Assembly101: A Large-Scale Multi-View Video Dataset for Understanding Procedural Activities
PubDate: June 2022
Teams: Meta,National University of Singapore
Writers: Fadime Sener, Dibyadip Chatterjee, Daniel Shelepov, Kun He, Dipika Singhania, Robert Wang, Angela Yao
PDF: Assembly101: A Large-Scale Multi-View Video Dataset for Understanding Procedural Activities
Abstract
Assembly101 is a new procedural activity dataset featuring 4321 videos of people assembling and disassembling 101 “take-apart” toy vehicles. Participants work without fixed instructions, and the sequences feature rich and natural variations in action ordering, mistakes, and corrections. Assembly101 is the first multi-view action dataset, with simultaneous static (8) and egocentric (4) recordings. Sequences are annotated with more than 100K coarse and 1M fine-grained action segments, and 18M 3D hand poses.

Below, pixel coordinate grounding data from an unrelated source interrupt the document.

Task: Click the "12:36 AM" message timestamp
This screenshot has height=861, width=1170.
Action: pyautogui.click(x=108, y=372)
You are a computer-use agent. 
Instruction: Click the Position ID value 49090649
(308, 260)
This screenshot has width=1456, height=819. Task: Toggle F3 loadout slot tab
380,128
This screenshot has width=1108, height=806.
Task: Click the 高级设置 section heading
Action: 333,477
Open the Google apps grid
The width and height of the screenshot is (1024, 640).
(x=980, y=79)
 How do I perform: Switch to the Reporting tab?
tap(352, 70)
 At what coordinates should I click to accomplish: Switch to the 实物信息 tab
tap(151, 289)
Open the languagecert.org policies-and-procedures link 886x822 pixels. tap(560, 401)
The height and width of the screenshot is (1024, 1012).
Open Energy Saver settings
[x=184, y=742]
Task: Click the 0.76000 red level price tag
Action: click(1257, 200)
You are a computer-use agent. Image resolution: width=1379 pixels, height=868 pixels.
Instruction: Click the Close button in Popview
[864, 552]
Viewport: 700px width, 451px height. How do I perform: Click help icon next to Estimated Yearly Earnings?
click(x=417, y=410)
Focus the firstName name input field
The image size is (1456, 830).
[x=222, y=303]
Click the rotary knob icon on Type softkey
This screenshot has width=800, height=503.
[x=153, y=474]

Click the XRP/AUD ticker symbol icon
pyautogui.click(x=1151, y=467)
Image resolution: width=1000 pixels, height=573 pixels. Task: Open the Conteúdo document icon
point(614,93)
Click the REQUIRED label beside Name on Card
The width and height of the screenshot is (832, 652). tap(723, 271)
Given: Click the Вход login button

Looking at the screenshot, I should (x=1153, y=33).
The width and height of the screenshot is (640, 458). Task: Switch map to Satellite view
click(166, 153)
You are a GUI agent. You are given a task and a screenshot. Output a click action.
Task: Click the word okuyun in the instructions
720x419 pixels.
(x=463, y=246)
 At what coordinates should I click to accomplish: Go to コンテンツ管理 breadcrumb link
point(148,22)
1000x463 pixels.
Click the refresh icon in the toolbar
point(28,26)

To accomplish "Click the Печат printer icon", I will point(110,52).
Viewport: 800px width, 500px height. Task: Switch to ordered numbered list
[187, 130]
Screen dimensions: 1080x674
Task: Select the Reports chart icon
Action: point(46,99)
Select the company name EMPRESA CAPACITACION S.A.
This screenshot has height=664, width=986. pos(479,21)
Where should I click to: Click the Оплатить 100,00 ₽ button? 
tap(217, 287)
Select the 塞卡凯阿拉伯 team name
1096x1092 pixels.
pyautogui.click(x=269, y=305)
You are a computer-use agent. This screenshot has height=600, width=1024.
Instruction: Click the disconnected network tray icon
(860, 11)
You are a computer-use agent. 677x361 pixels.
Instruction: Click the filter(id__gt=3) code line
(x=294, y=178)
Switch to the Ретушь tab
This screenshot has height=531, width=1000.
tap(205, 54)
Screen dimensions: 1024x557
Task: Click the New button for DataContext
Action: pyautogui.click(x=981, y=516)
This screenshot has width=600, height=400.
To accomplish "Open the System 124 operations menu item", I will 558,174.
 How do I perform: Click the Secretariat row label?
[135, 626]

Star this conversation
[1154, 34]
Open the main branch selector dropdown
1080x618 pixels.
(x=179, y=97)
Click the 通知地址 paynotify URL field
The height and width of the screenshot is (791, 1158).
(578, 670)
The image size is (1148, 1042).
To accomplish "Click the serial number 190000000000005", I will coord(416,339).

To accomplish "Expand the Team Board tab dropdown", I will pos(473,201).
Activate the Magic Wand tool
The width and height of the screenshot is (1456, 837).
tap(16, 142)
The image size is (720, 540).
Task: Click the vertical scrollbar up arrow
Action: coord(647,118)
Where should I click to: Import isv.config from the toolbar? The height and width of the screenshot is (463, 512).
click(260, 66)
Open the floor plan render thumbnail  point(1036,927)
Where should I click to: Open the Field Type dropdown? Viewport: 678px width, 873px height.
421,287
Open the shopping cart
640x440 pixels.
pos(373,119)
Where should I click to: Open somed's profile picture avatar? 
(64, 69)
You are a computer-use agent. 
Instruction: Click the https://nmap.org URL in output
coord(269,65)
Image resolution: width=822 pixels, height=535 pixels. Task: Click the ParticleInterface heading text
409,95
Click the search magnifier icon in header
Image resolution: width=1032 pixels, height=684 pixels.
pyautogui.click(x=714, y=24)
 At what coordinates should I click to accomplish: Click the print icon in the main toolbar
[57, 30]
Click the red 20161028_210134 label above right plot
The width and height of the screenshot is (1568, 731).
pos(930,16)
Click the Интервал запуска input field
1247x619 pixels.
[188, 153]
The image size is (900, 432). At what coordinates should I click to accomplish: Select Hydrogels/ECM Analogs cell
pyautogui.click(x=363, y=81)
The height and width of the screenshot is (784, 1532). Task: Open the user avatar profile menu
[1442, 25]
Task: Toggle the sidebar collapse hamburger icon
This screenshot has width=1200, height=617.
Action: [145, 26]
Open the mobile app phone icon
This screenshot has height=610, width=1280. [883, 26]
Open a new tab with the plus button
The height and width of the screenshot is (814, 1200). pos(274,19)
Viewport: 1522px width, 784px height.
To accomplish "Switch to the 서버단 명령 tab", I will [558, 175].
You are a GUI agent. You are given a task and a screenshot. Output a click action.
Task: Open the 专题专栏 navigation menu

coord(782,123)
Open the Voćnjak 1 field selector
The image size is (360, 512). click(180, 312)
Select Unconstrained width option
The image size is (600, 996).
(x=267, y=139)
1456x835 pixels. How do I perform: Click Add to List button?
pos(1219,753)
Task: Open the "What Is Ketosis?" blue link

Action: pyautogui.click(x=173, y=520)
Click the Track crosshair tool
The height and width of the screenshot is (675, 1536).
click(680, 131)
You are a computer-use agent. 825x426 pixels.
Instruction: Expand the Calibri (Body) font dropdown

We benchmark on three action understanding tasks: recognition, anticipation and temporal segmentation. Additionally, we propose a novel task of detecting mistakes. The unique recording format and rich set of annotations allow us to investigate generalization to new toys, cross-view transfer, long-tailed distributions, and pose vs. appearance. We envision that Assembly101 will serve as a new challenge to investigate various activity understanding problems.